Skipping meals is a reliable migraine trigger, especially skipping breakfast. Eating within 30 to 60 minutes of waking up and having at least three balanced meals a day helps stabilize blood sugar, which the migraine-prone brain is particularly sensitive to. Fasting is a known trigger for people with migraine.
For hydration, aim for at least seven to eight glasses of water daily. One study found benefit with as much as 16 glasses a day, though that’s impractical for most people. The lower target of about seven glasses is enough to keep most people properly hydrated and is a low-risk intervention worth trying.
Nerve Stimulation Devices
Several FDA-cleared devices can treat or prevent migraines without medication. Cefaly is a small headband-like device worn on the forehead that stimulates the nerve most involved in migraines. It has two modes: a 60-minute session to treat an active attack, and a 20-minute daily session for prevention. GammaCore stimulates the vagus nerve through the skin on your neck using gentle electrical pulses.
These devices work best as add-ons to other treatments rather than replacements.
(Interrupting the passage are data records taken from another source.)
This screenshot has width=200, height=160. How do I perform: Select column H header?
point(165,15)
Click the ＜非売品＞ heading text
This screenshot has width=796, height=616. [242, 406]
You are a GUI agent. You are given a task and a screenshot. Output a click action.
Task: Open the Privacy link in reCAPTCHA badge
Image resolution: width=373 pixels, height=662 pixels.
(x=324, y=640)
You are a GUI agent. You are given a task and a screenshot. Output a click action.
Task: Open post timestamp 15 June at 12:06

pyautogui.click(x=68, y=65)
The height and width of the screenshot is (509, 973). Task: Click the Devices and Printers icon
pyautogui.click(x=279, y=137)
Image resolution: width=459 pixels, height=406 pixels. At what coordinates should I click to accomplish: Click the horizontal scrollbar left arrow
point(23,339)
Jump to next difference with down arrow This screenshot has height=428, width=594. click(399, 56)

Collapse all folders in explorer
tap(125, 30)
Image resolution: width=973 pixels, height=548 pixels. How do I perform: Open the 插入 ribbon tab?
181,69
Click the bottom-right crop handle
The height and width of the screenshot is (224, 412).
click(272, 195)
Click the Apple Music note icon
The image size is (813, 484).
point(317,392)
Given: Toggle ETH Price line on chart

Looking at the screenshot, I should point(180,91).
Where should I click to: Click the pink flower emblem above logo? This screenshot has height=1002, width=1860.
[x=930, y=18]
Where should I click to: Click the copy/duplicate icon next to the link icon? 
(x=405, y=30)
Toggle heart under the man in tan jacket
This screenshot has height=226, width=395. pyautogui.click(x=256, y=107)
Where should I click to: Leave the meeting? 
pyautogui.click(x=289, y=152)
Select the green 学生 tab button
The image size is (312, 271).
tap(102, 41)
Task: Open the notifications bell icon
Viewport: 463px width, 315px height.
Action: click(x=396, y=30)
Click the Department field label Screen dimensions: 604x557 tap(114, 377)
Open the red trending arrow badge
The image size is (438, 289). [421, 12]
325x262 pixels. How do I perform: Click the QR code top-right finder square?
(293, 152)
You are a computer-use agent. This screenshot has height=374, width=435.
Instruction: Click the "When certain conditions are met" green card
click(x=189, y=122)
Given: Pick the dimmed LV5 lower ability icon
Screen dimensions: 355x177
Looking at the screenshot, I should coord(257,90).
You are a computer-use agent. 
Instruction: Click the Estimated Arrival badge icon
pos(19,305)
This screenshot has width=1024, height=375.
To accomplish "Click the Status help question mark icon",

They’re particularly useful if you’re trying to reduce how much medication you take, or if you’ve hit the limit on how many days per month you can safely use acute treatments.
When a Migraine Won’t Break
A migraine lasting longer than 72 hours, sometimes called status migrainosus, typically requires professional intervention. Emergency and urgent care settings use an intravenous combination often called a “migraine cocktail.” This usually includes a strong anti-inflammatory, magnesium, anti-nausea medication, diphenhydramine, and IV fluids. The exact mix varies by patient, but the goal is to break the pain cycle that oral medications couldn’t interrupt. If you’re experiencing vomiting, can’t keep pills down, or have been in severe pain for days, this is the appropriate escalation.